Collected data:
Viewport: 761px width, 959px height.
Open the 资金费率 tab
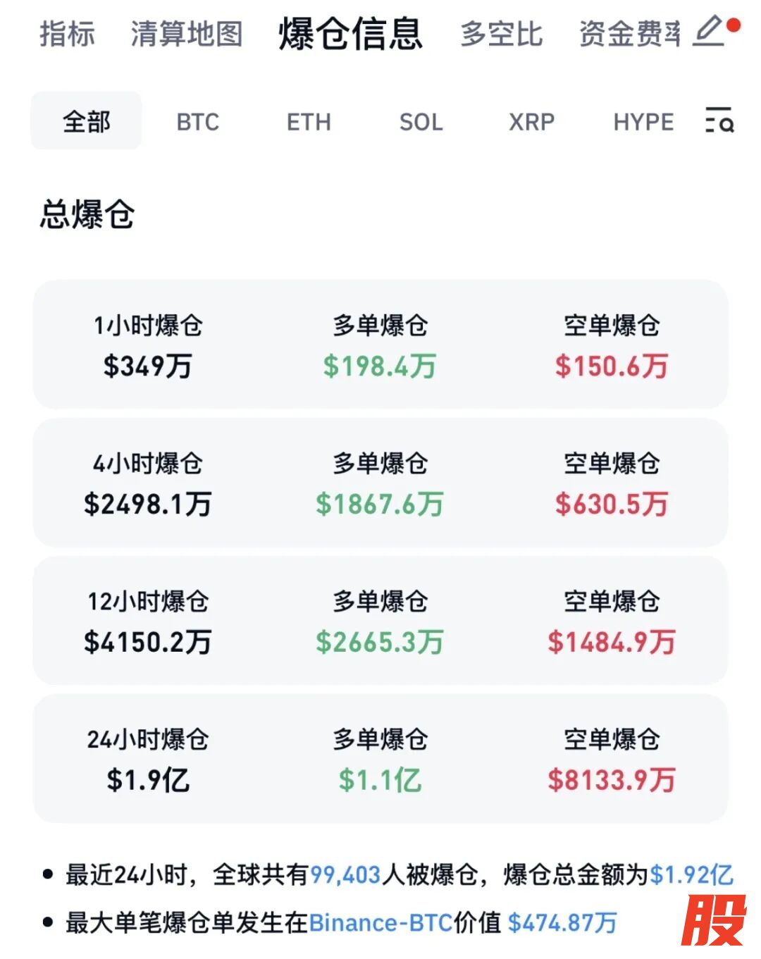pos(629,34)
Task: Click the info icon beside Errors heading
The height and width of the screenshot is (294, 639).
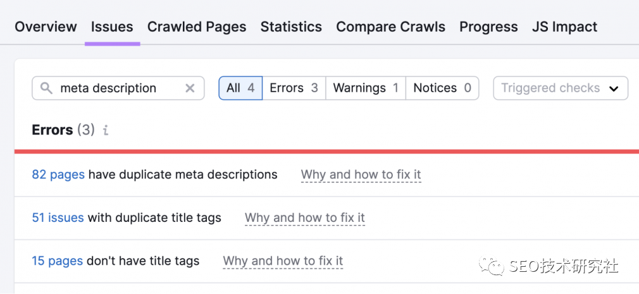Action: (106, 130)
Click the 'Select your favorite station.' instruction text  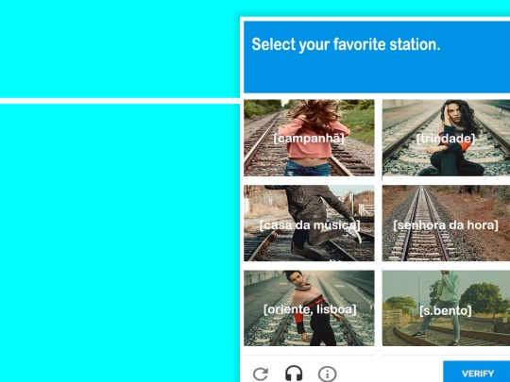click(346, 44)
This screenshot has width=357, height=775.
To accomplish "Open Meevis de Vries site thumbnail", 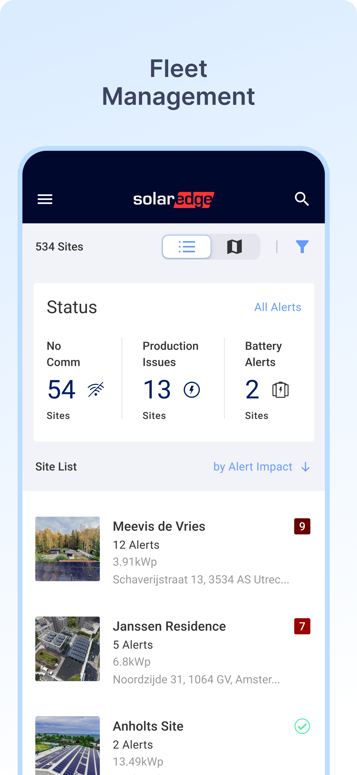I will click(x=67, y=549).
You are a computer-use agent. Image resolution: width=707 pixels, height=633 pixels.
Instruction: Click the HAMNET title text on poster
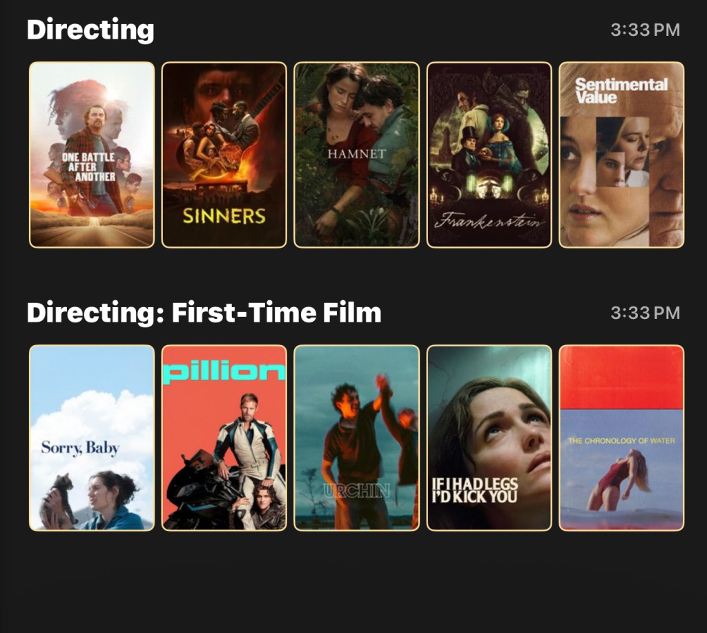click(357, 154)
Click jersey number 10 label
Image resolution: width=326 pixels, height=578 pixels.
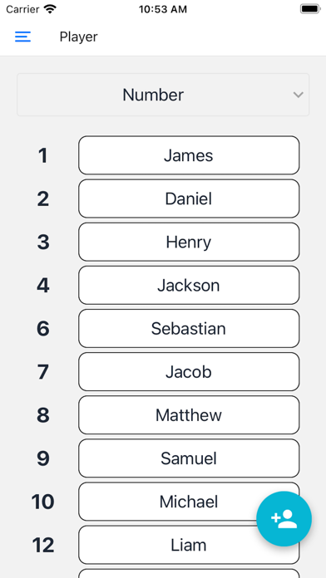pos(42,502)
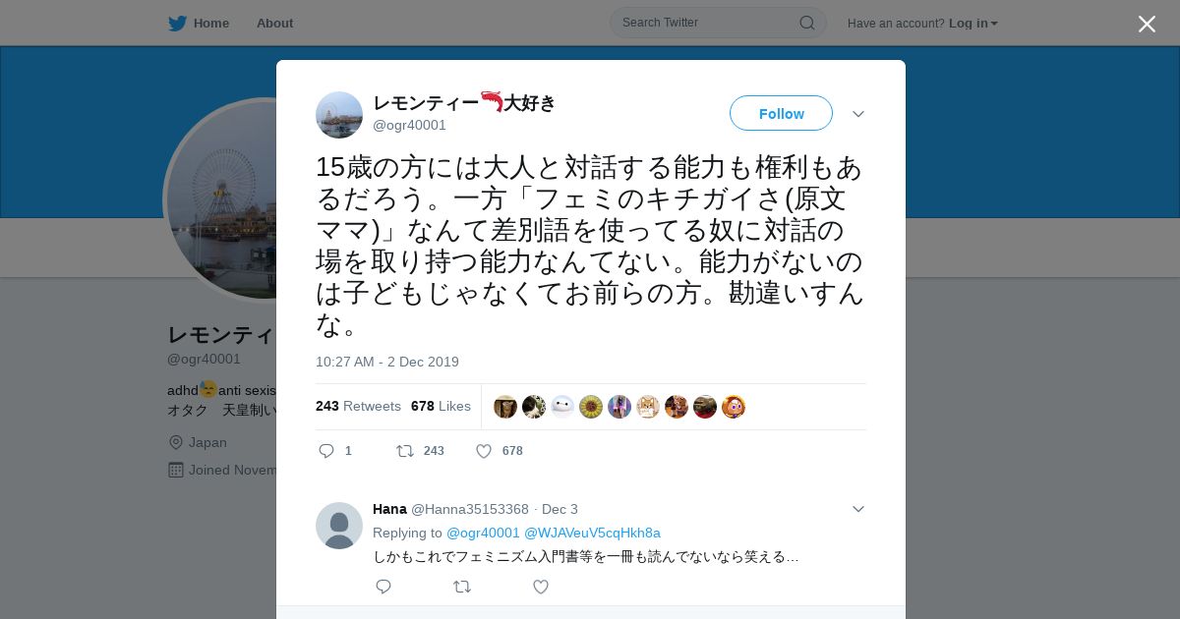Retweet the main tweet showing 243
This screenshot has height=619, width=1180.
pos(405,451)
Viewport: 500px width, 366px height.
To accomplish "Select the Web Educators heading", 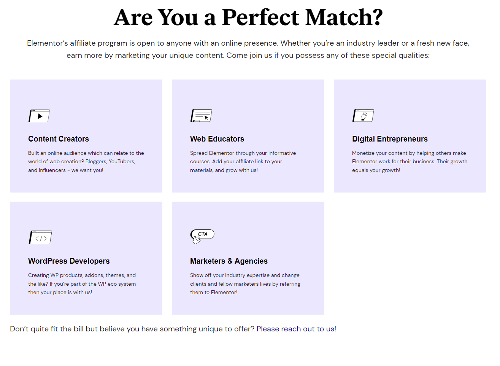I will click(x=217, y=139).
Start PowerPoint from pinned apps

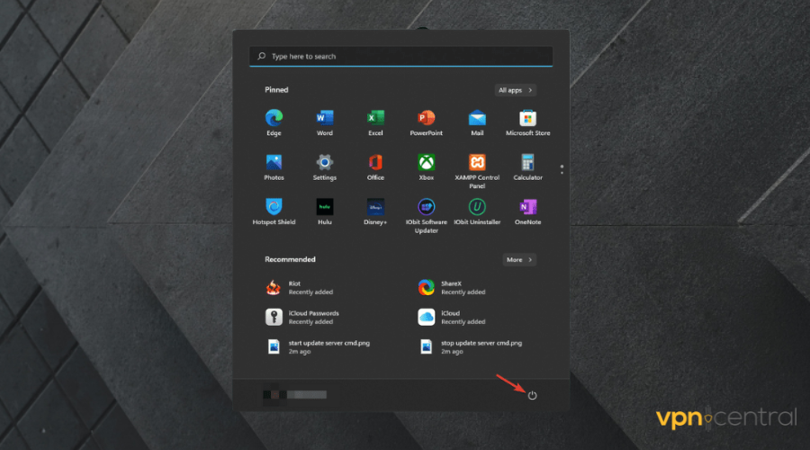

PROBLEM TO SOLVE:
Scan the data, and report each line that uses the word "Viewport".

OUTPUT:
Viewport: 761px width, 959px height.
Viewport: 500px width, 366px height.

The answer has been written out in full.